[Items from a data source]
● ● ●

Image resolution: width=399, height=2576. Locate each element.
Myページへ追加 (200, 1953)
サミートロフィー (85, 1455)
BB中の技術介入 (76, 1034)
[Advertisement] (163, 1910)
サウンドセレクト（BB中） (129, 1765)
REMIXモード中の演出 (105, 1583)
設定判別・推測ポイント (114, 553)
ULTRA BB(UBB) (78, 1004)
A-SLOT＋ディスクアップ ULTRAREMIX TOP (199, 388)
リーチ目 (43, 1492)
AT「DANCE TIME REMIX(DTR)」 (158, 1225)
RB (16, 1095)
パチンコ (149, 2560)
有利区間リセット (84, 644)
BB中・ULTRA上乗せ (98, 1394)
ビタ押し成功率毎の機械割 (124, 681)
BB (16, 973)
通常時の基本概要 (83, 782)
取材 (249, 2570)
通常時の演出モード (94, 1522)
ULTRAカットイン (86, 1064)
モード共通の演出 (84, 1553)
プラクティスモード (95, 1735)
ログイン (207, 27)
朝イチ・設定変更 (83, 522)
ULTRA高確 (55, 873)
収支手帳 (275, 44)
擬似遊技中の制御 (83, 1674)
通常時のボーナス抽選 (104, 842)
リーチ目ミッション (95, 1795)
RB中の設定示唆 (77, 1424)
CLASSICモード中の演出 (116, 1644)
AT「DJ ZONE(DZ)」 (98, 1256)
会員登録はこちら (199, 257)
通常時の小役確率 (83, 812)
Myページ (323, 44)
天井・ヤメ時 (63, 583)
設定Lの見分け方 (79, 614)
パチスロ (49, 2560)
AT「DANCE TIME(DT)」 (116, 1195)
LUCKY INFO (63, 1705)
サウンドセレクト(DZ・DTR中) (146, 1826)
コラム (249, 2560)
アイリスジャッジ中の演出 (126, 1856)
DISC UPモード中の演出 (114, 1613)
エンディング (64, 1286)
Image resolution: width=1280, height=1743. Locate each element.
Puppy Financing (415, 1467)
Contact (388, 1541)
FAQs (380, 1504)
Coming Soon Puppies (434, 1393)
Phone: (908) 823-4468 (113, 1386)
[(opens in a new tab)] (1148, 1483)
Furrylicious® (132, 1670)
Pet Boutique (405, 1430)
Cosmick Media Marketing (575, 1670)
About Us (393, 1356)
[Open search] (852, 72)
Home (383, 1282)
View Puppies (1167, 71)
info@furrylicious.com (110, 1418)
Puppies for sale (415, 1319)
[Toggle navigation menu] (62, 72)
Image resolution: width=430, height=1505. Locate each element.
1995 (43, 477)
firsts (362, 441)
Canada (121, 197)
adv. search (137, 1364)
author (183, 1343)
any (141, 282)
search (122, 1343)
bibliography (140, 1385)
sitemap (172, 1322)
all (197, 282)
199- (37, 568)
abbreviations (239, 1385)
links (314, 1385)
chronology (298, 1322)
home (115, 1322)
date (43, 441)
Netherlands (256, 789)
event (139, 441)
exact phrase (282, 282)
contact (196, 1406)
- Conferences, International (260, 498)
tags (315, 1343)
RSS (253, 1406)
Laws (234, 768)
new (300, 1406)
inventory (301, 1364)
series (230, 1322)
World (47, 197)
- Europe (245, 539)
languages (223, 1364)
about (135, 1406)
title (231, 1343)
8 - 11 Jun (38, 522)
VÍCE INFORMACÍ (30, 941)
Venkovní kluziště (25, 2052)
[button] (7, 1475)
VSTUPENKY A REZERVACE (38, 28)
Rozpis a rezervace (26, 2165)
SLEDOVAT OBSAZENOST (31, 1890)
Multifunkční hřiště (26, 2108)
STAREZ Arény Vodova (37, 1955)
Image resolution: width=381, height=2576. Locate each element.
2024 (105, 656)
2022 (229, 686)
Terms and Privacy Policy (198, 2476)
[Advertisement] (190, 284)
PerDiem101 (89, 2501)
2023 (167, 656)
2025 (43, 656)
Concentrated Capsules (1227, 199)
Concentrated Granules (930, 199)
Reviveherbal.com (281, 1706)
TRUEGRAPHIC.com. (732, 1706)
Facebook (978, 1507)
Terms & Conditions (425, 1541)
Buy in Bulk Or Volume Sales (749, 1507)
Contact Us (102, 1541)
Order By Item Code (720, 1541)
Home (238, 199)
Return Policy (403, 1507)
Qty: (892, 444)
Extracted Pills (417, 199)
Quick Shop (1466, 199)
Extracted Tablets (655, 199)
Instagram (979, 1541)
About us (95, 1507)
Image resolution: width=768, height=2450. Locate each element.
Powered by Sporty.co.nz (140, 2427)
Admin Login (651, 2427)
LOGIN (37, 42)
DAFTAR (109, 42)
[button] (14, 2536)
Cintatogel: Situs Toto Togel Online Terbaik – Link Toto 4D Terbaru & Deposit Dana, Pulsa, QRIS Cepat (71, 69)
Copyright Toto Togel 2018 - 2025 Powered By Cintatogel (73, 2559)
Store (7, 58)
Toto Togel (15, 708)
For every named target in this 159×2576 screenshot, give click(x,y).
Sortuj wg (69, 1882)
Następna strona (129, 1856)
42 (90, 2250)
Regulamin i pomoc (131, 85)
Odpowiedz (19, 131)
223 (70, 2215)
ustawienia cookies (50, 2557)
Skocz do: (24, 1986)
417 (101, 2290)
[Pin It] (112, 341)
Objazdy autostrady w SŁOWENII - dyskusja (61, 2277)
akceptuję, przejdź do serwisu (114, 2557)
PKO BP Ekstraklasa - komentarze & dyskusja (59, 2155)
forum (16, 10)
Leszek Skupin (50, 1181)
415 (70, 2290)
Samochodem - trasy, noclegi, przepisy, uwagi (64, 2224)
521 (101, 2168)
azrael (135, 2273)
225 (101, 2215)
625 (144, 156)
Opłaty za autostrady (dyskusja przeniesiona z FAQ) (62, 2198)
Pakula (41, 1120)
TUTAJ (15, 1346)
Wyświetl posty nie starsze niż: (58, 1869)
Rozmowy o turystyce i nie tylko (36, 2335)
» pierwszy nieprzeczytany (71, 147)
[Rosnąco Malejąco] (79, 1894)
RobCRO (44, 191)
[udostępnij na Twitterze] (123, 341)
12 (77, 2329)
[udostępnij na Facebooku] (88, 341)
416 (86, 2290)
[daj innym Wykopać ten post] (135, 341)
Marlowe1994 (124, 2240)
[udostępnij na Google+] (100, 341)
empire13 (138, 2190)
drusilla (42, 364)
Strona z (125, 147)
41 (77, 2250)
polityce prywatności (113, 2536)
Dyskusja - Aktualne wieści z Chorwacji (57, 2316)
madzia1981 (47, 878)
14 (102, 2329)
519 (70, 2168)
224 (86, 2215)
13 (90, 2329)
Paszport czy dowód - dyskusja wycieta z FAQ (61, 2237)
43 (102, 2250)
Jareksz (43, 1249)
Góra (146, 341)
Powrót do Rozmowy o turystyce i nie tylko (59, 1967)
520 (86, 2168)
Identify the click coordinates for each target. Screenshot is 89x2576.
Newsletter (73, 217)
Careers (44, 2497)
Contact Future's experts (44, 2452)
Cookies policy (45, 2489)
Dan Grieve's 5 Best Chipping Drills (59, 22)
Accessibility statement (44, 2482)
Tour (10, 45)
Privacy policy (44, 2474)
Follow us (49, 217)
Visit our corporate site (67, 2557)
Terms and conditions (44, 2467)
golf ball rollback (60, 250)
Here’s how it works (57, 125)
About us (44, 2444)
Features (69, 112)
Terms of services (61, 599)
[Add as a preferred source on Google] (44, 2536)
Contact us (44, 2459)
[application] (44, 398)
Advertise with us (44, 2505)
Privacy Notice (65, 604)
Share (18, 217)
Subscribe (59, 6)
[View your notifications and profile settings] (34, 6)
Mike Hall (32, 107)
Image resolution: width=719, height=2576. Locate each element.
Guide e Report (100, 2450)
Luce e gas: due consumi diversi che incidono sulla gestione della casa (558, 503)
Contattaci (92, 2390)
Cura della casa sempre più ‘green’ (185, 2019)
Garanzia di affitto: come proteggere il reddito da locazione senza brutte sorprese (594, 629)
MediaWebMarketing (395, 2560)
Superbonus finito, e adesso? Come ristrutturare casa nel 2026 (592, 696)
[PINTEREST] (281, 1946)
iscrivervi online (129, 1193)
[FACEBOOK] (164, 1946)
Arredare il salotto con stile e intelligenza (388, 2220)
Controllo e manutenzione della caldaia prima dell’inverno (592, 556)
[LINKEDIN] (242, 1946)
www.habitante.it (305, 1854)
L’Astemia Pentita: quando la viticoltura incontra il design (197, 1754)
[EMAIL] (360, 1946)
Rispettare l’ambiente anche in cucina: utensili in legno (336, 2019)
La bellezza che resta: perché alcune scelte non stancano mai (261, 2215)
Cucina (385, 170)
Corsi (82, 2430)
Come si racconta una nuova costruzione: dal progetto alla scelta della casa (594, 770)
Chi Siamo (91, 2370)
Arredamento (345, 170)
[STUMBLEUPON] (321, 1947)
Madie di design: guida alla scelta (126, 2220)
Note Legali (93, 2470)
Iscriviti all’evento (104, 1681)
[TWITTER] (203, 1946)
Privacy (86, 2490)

● ● ●

* PROBLEM DESCRIPTION:
Using the data above, reproduce exactly the lines between those holding "Multifunkční hřiště (26, 2108)" and "DAFTAR (109, 42)", inclusive, and no others.

* ANSWER TO THE PROBLEM:
Multifunkční hřiště (26, 2108)
STAREZ Arény Vodova (37, 1955)
Image resolution: width=381, height=2576. Locate each element.
2024 (105, 656)
2022 (229, 686)
Terms and Privacy Policy (198, 2476)
[Advertisement] (190, 284)
PerDiem101 (89, 2501)
2023 (167, 656)
2025 (43, 656)
Concentrated Capsules (1227, 199)
Concentrated Granules (930, 199)
Reviveherbal.com (281, 1706)
TRUEGRAPHIC.com. (732, 1706)
Facebook (978, 1507)
Terms & Conditions (425, 1541)
Buy in Bulk Or Volume Sales (749, 1507)
Contact Us (102, 1541)
Order By Item Code (720, 1541)
Home (238, 199)
Return Policy (403, 1507)
Qty: (892, 444)
Extracted Pills (417, 199)
Quick Shop (1466, 199)
Extracted Tablets (655, 199)
Instagram (979, 1541)
About us (95, 1507)
Image resolution: width=768, height=2450. Locate each element.
Powered by Sporty.co.nz (140, 2427)
Admin Login (651, 2427)
LOGIN (37, 42)
DAFTAR (109, 42)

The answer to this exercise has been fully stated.